Thomas Alva Edison gilt als einer der ersten, der es für möglich hielt, Filme sprechend oder tönend herauszubringen. Sein 1877 zum Patent angemeldeter Phonograph bildete eine Grundlage für das spätere Nadeltonverfahren, für das der Ton mit Hilfe von Schallplatten getrennt vom Filmband aufgenommen und wiedergegeben wurde.

1896 - Ein erstes Patent für Bild und Ton

Das erste Patent für seine Synchronisationsvorrichtung von Bildprojektor und Phonograph 1896 erhielt der Franzose Auguste Baron. In der Folgezeit entstand vor allem in Deutschland eine Vielzahl unterschiedlicher Systeme, die Bild und Ton miteinander verbanden.

1903 - Oskar Messter zeigt eine Tonbildproduktion

Das erste - das 'Biophon' - entwickelte Oskar Messter. Er führte es am 31. August 1903 im Berliner Apollo-Theater vor. In den folgenden Jahren entwickelte sich Deutschland zum führenden Land in der Tonbildproduktion.

Arbeitsauftrag A —
An welchem Datum führte Oskar Messter laut dem Text zur Frühgeschichte des Tonfilms das „Biophon“ im Berliner Apollo-Theater vor?
Arbeitsauftrag B —
Nehmen Sie den Text zur Frühgeschichte des Tonfilms wieder auf und schreiben Sie ihn im Anschluss an seinen letzten Satz weiter.
Die folgenden Einträge haben mit dem Text inhaltlich nichts zu tun.

Bereitgestellte Einträge —
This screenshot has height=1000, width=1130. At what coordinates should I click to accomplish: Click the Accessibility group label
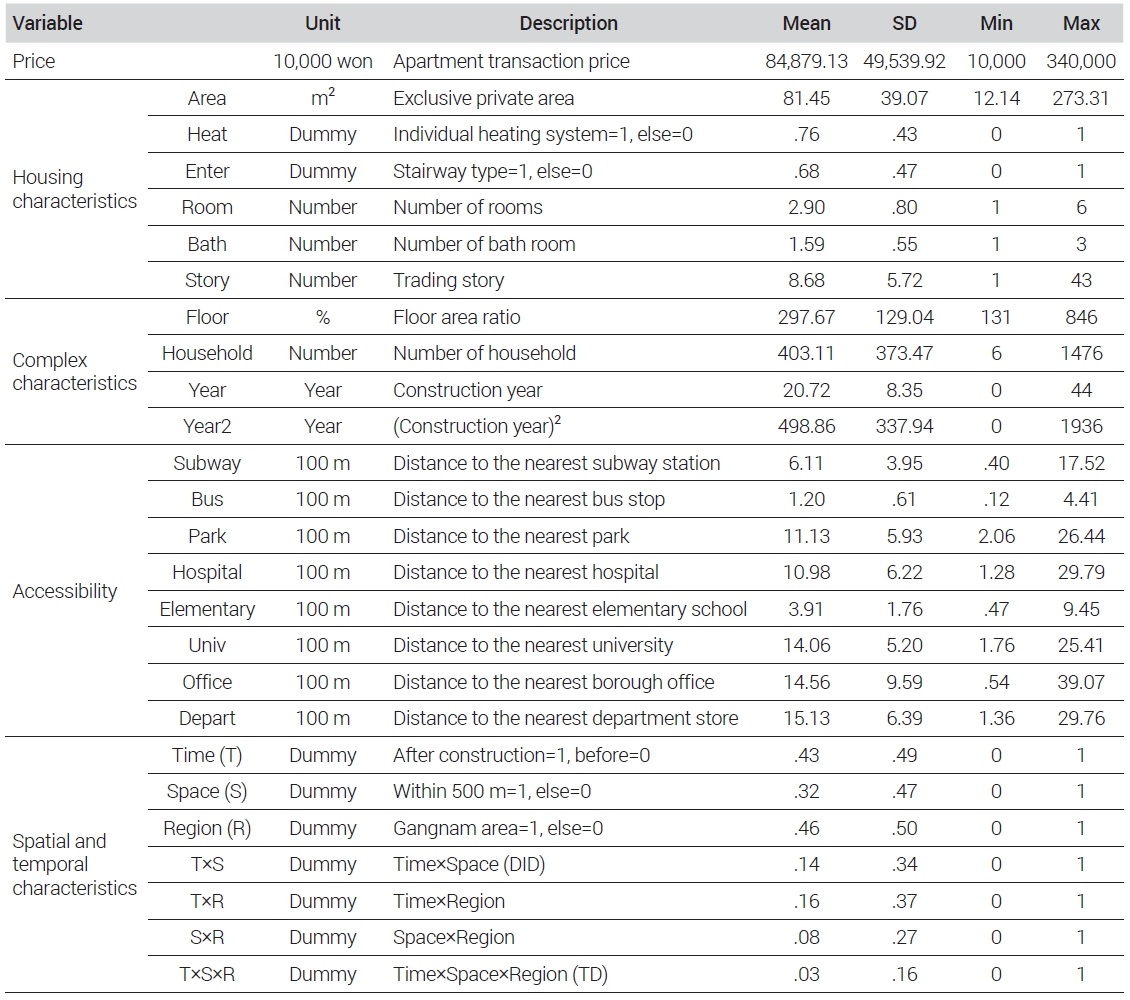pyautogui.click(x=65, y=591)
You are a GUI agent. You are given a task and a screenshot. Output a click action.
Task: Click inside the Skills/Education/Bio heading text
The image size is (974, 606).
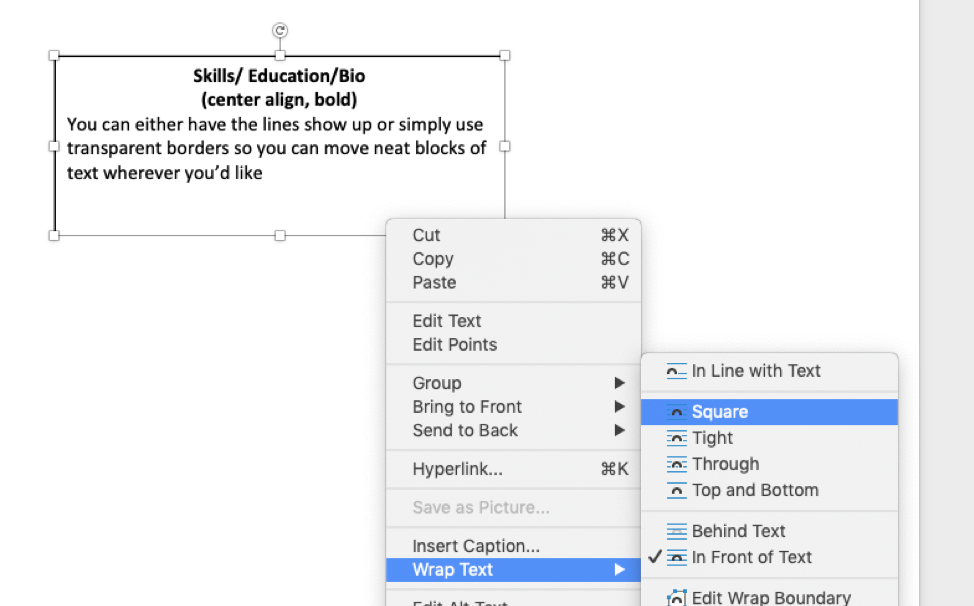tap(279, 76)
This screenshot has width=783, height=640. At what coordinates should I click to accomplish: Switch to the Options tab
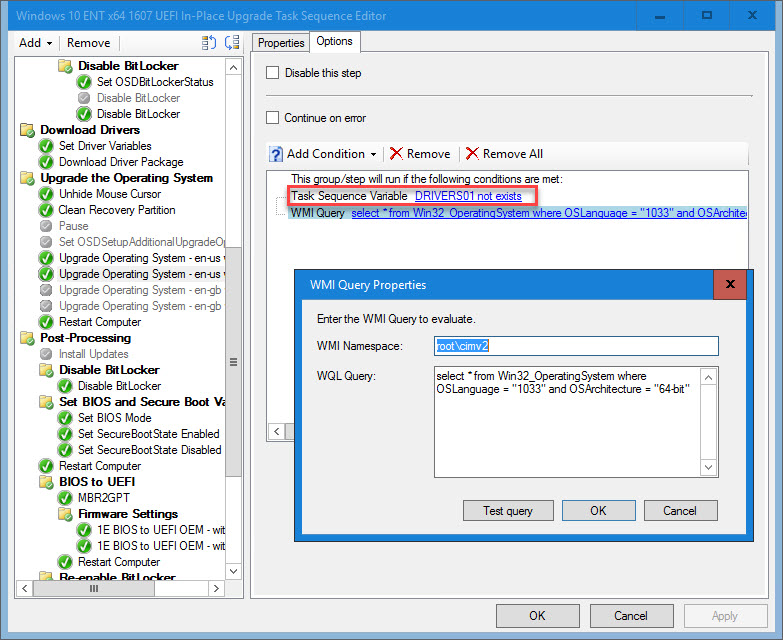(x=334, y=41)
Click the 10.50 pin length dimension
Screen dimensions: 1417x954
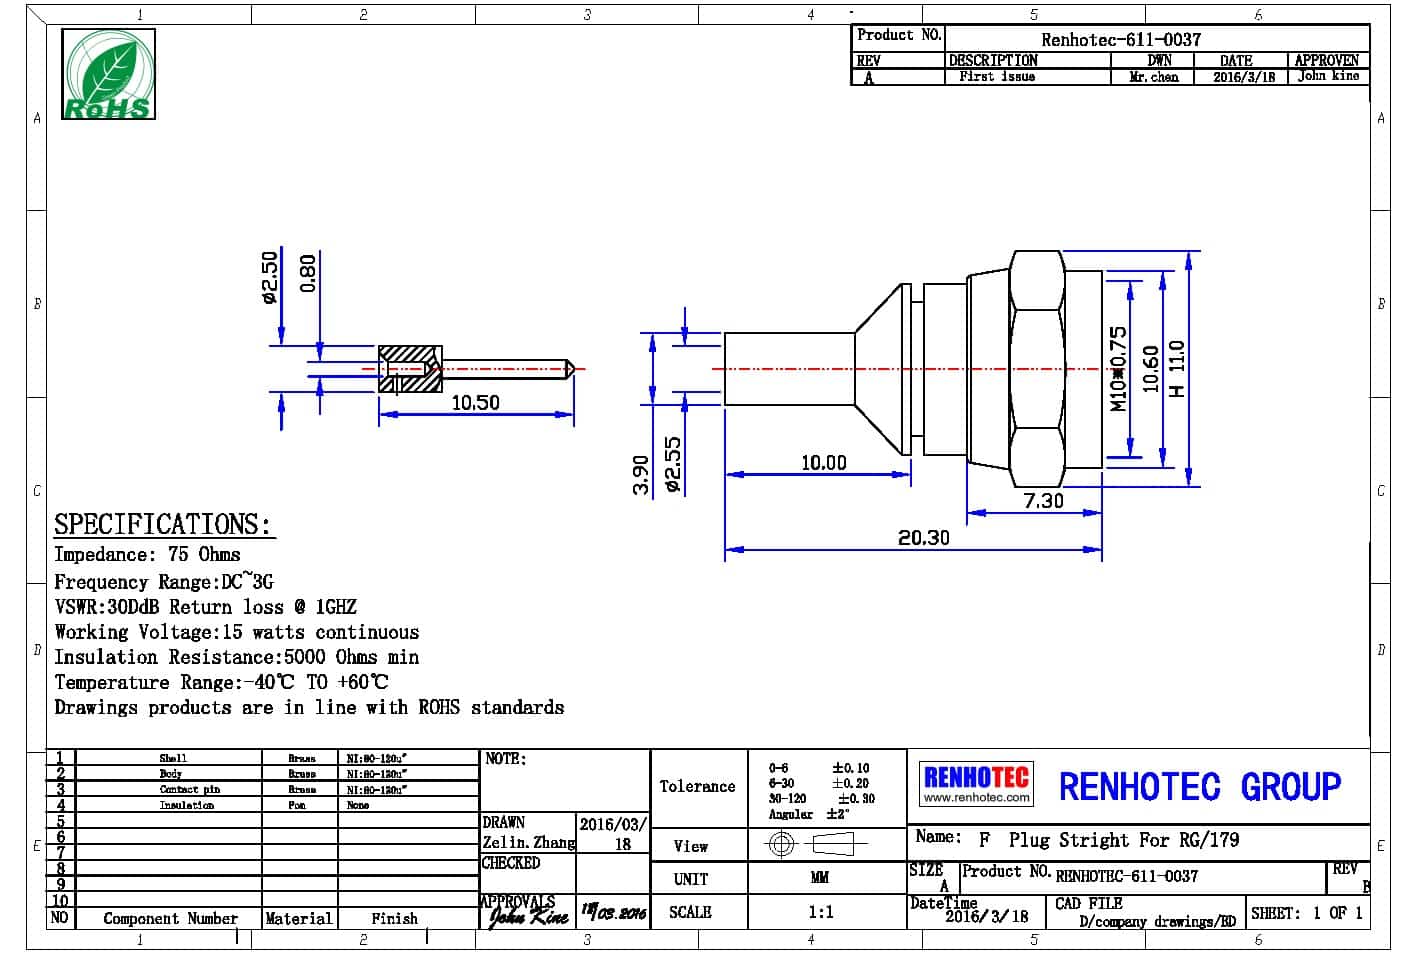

Antwort A —
Am 31. August 1903.

Antwort B —
1904/1907 - Ernst Ruhmer und das 'Photographon'

Zeitlich parallel zu den Versuchen Messters konstruierte der Physiker Ernst Ruhmer 1904 die sogenannte 'sprechende Bogenlampe' und 1907 das 'Photographon'. Zusammen mit dem Franzosen Eugene Augustin Lauste legte er mit den Experimenten wesentliche Grundlagen für das Lichttonverfahren, bei dem der Ton und das Bild als eine unzertrennbare Einheit auf den Filmstreifen fotografiert werden.

Die Entwickler kannten sich nicht untereinander

Die verschiedenen Versuche, Ton und Bild untrennbar miteinander zu verbinden, wurden in den zwanziger Jahren grundlegend von beiden Verfahren bestimmt. Sie wurden überwiegend von kleinen Entwicklungsunternehmen getragen, die miteinander kaum in Kontakt standen. Die Erfinder präsentierten ihre Zwischenergebnisse in wenigen öffentlichen Veranstaltungen.

1921 - Sven Berglund und der Lichttonfilm

Der Schwede Sven Berglund führte bereits am 17. Februar 1921 mit dem von ihm entwickelten 'Photophon' zum ersten Mal Lichttonfilme öffentlich vor.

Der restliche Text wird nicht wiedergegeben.